Ночью я спал вэри хор-рошо, братцы, совсем без снов. Утро было очень ясное и, кажется, морозное, и стоял вэри приятный запах завтрака, который жарился там внизу. Я не сразу вспомнил, где я, как это всегда бывает, но вскоре пришел в себя и почувствовал себя пригретым и защищенным. Но пока я лежал тут в постели, ожидая, что меня позовут к завтраку, мне пришло в голловер, что я должен узнать имя этого доброго вэка, заботящегося обо мне, как мать, и я стал бродить босиком, ища " МЕХАНИЧЕСКИЙ АПЕЛЬСИН", на котором должно быть его имя, как автора.

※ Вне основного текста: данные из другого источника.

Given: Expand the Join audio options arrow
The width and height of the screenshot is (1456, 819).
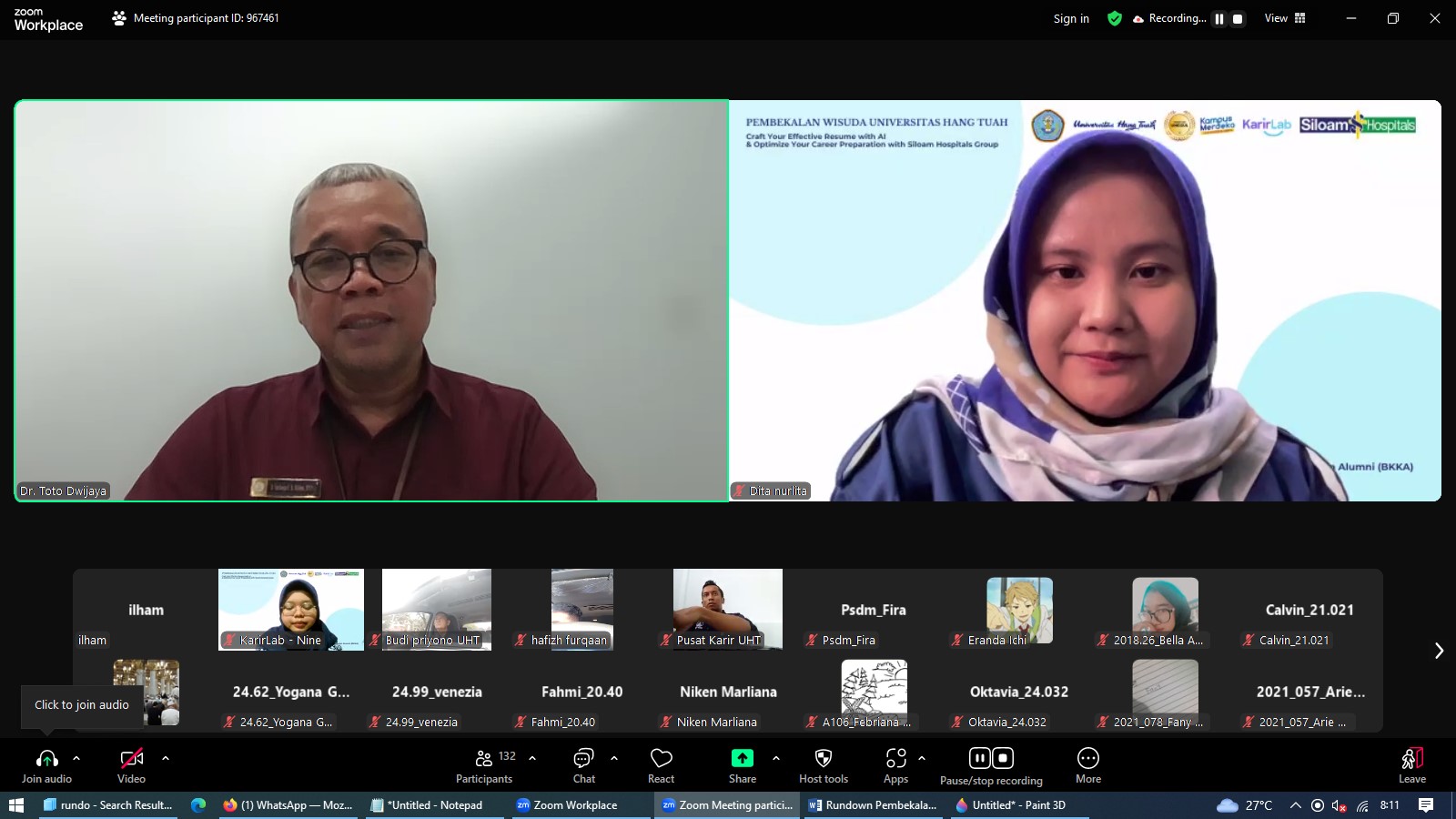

В моей спальне ничего не было, кроме кровати, стула и лампы, так что я пошел в комнату этого вэка /она была рядом/, и там на стене увиддил его жену — сильно увеличенное фото, и меня малэнко затошнило от воспоминаний. Но здесь же были две-три полки с книгами, и тут стоял как я и думал, экземпляр "Механического Апельсина", а на обложке книги, на корешке, было имя автора: "Ф. Александер". Боже мой, подумал я, еще один Алекс. Я полистал ее, стоя в его пижаме и босиком, но совсем не чувствуя холода, потому что весь был теплым, но я не мог усечь, про что эта книга. Она была написана каким-то вэри дурменским стилем, с массой всяких "ах", "ох" и прочего дрека, но, кажется, в ней получалось, что все льюдди теперь превращаются в машины, а в сущности, ты, и он, и "целуй-меня-в-зад" — больше похожи на природный плод фрукта. Кажется, Ф. Александер думает, что все мы как бы растем на том, что он называет мировым древом, во всемирном саду, который насадил Богг или Господь, и мы находимся там потому, что Богг или Господь нуждается в нас, чтобы утолить свою пламенную любовь и всякий такой дрек. Я совсем не люблю болтовни про все это, а братцы, и я подумал, насколько этот Ф. Александер безуммен, может быть он стал таким оттого, что померла его жена. Но тут он позвал меня вниз голосом вроде бы здорового тшелловэка, полного радости и любви и всякого такого дрека, так что Ваш Скромный Рассказчик сошел вниз.
— Долго ты спал, — сказал он, вылавливая ложкой вареные яйца и вытаскивая черный гренок из-под решетки. — Скоро уже десять. Я уже несколько часов как встал и работал.
— Пишите новую книгу, сэр? — спросил я.
— Нет, нет, сейчас не это, — ответил он, и мы сели, как хорошие другеры, разбивая яйца — крэк-крэк и хрустя поджаристыми гренками — кранч-кранч, а в больших чашках стоял вэри молочный утренний тшай. — Нет, пришлось звонить разным людьям.
— Я думал, у вас нет телефона, — сказал я, запуская ложку в яйцо и не следя за тем, что говорю.
— Почему? — сказал он, насторожившись, как быстрое животное, с яичной ложкой в рукере. — Почему ты думал что у меня нет телефона?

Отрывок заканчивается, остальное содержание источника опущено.